A lengthy story was carried in the January 19, 1860 edition of the Pacific Commercial Advertiser on its third page. Outgoing-Consul Pratt was presented with a flag at the American Consulate. An address by A.J. Cartwright was featured in full, followed by a “communication from the ship-masters” dated November 29. The final section is devoted to a lengthy and patriotic reply from Mr. Pratt.

Saturday, November 13, 2010

U.S. Consul General Townsend Harris

One of the earliest mentions of Townsend Harris was in the March 5, 1859 edition of the Polynesian. The front page section entitled ‘Foreign News’ features the following excerpt:

“By the arrival of the clipper ship Rambler, Captain Lathrop, in 13 days from San Francisco we have received Atlantic dates to January 22, European do to Jan. 5:

“The Senate went into executive session to-day, and confirmed a large number of appointments. They confirmed Townsend Harris as Resident Minister to Japan. A special messenger will leave here to-morrow for the purpose of carrying out important depatches to Mr. Harris, and also his commission as Minister.”

New York-native Townsend Harris was born in Hudson Falls (formerly Sandy Hill) in Washington County. The opening of China to trade enabled Harris to run a successful importation business in New York City.
☆ ☆ ☆ ☆ ☆ ☆ ☆
**What you will do:**
A. From the historical passage above, extract the part that opens with the words containing "U.S. Consul General" and closes with "New York City.", copying it word for word.
B. Answer these questions using the historical passage above:
(i) On which page of its January 19, 1860 edition did the Pacific Commercial Advertiser carry the story about Consul Pratt?
(ii) What clipper ship brought the news from San Francisco, and how many days did it take?
(iii) In what town was Townsend Harris born?

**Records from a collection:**
☆ ☆ ☆ ☆ ☆ ☆ ☆
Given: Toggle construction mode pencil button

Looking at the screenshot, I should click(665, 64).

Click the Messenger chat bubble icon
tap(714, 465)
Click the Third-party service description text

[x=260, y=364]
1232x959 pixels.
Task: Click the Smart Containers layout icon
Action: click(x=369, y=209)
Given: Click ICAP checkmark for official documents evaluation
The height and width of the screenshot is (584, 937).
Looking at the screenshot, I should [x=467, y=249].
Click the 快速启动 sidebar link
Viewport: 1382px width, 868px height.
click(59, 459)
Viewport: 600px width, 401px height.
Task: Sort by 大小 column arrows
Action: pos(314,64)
☆ ☆ ☆ ☆ ☆ ☆ ☆
**Answers to the problems:**
A.
U.S. Consul General Townsend Harris

One of the earliest mentions of Townsend Harris was in the March 5, 1859 edition of the Polynesian. The front page section entitled ‘Foreign News’ features the following excerpt:

“By the arrival of the clipper ship Rambler, Captain Lathrop, in 13 days from San Francisco we have received Atlantic dates to January 22, European do to Jan. 5:

“The Senate went into executive session to-day, and confirmed a large number of appointments. They confirmed Townsend Harris as Resident Minister to Japan. A special messenger will leave here to-morrow for the purpose of carrying out important depatches to Mr. Harris, and also his commission as Minister.”

New York-native Townsend Harris was born in Hudson Falls (formerly Sandy Hill) in Washington County. The opening of China to trade enabled Harris to run a successful importation business in New York City.

B.
(i) The third page.
(ii) The clipper ship Rambler, in 13 days.
(iii) Hudson Falls (formerly Sandy Hill), in Washington County, New York.